▸ The data
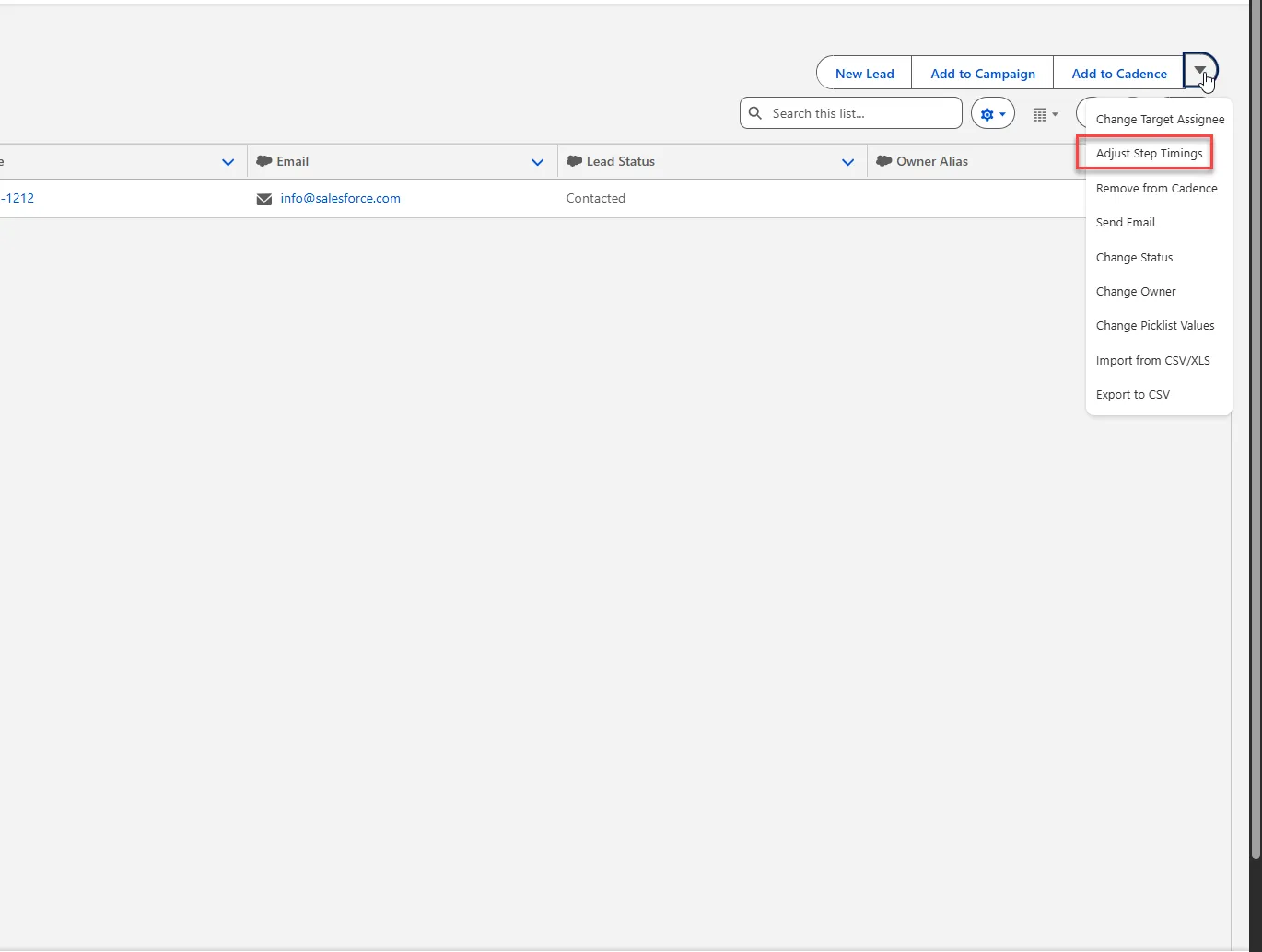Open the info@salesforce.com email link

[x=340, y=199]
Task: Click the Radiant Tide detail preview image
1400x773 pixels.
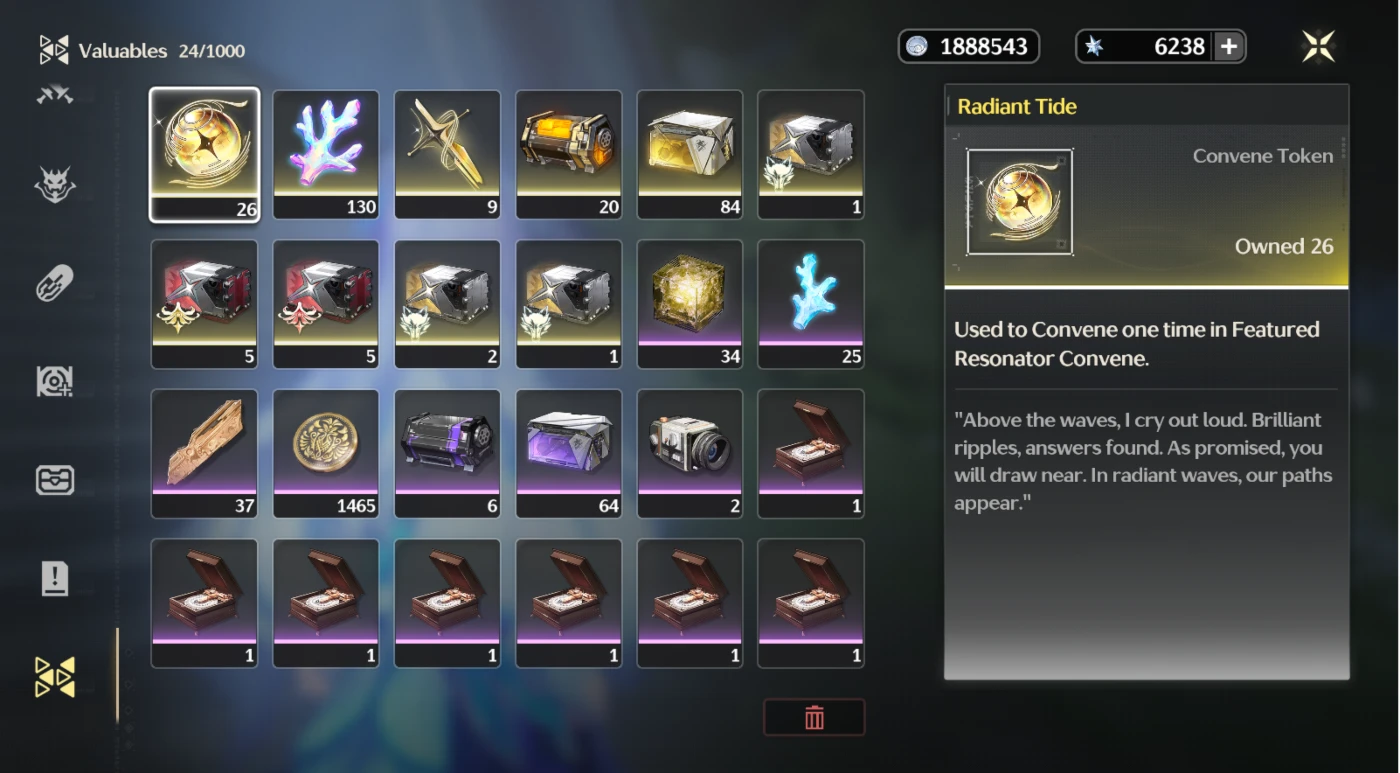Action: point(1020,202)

---

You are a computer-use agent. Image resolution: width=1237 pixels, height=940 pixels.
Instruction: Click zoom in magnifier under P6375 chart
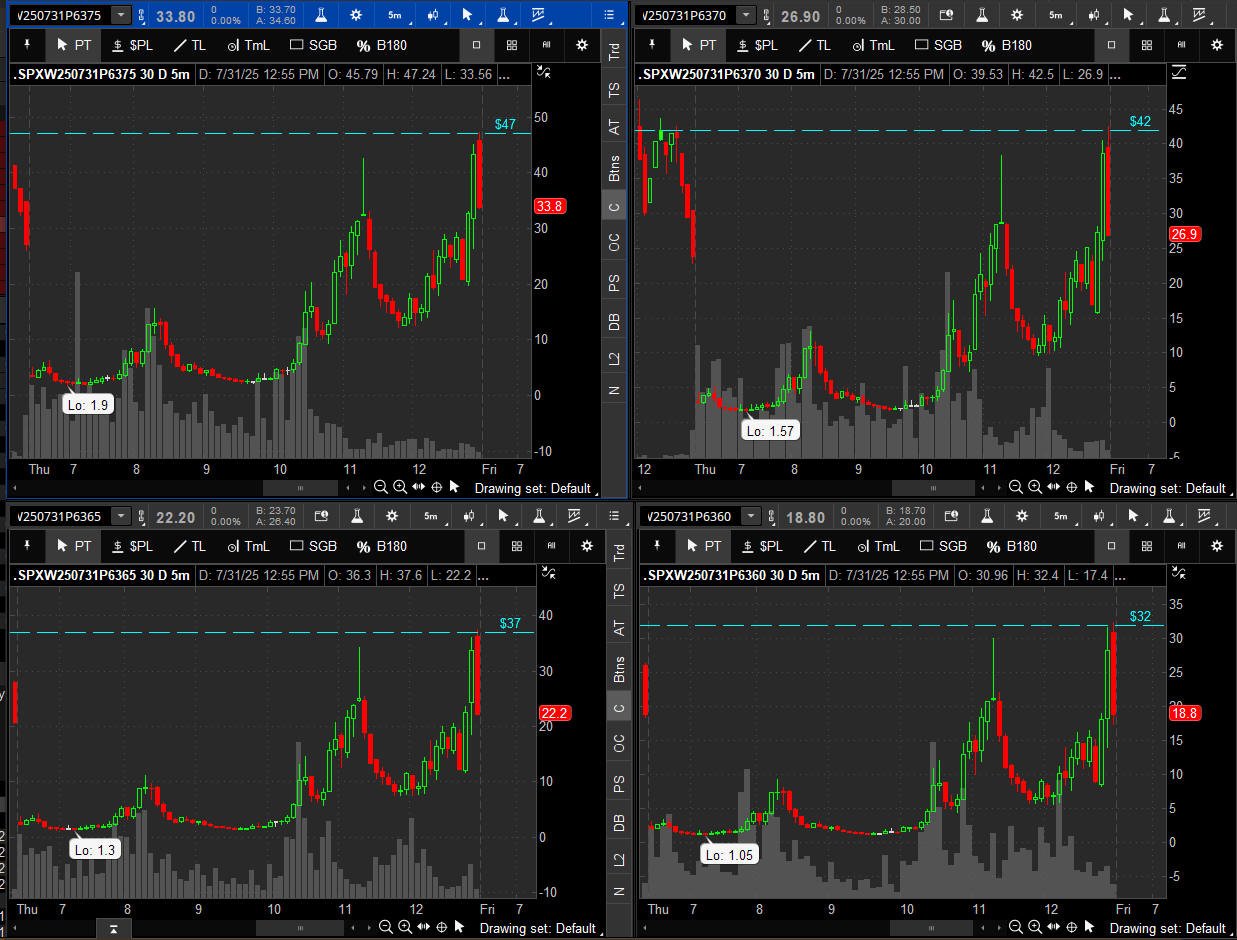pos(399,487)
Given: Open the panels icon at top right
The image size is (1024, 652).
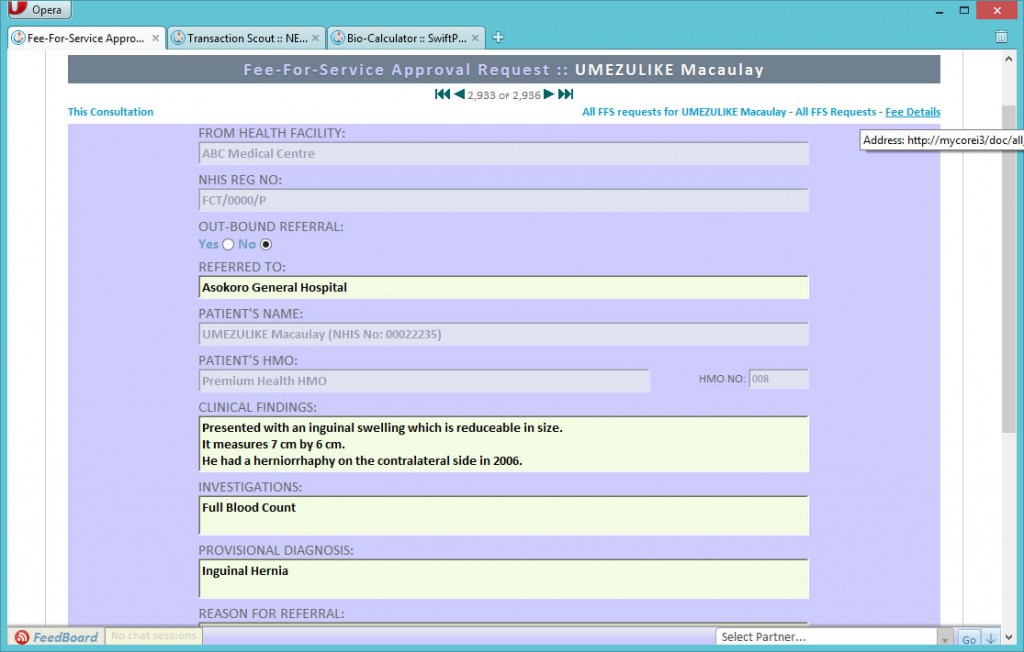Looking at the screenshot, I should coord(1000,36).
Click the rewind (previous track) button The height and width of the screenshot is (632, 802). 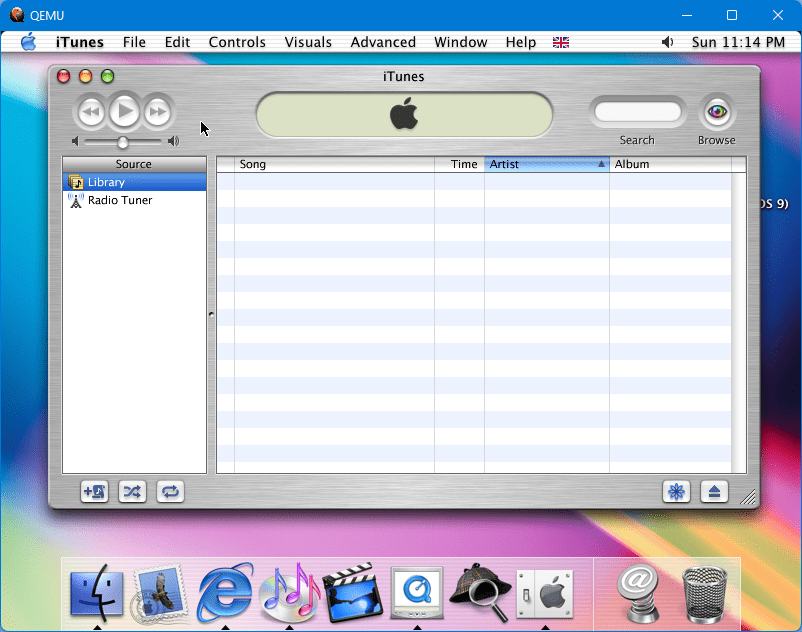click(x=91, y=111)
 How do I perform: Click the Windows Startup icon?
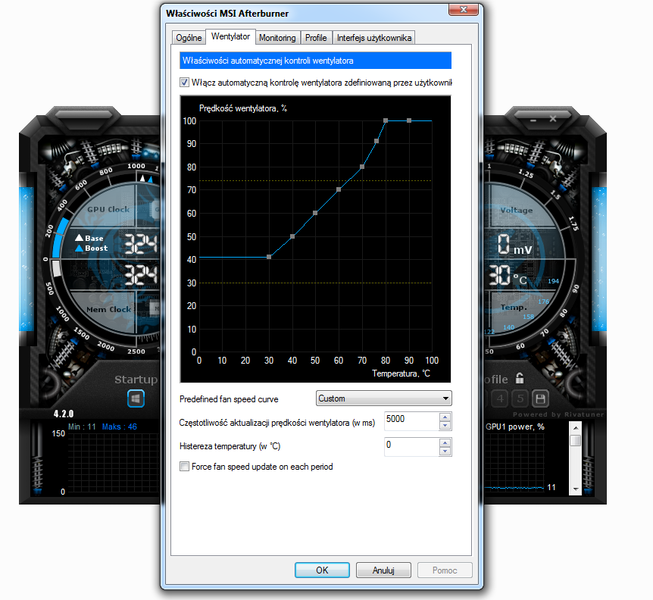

▸ What this task involves
Once you have located every line with the word "icon" in the material above, list those lines.

▸ Written solution
Given: Open the panels icon at top right
 How do I perform: Click the Windows Startup icon?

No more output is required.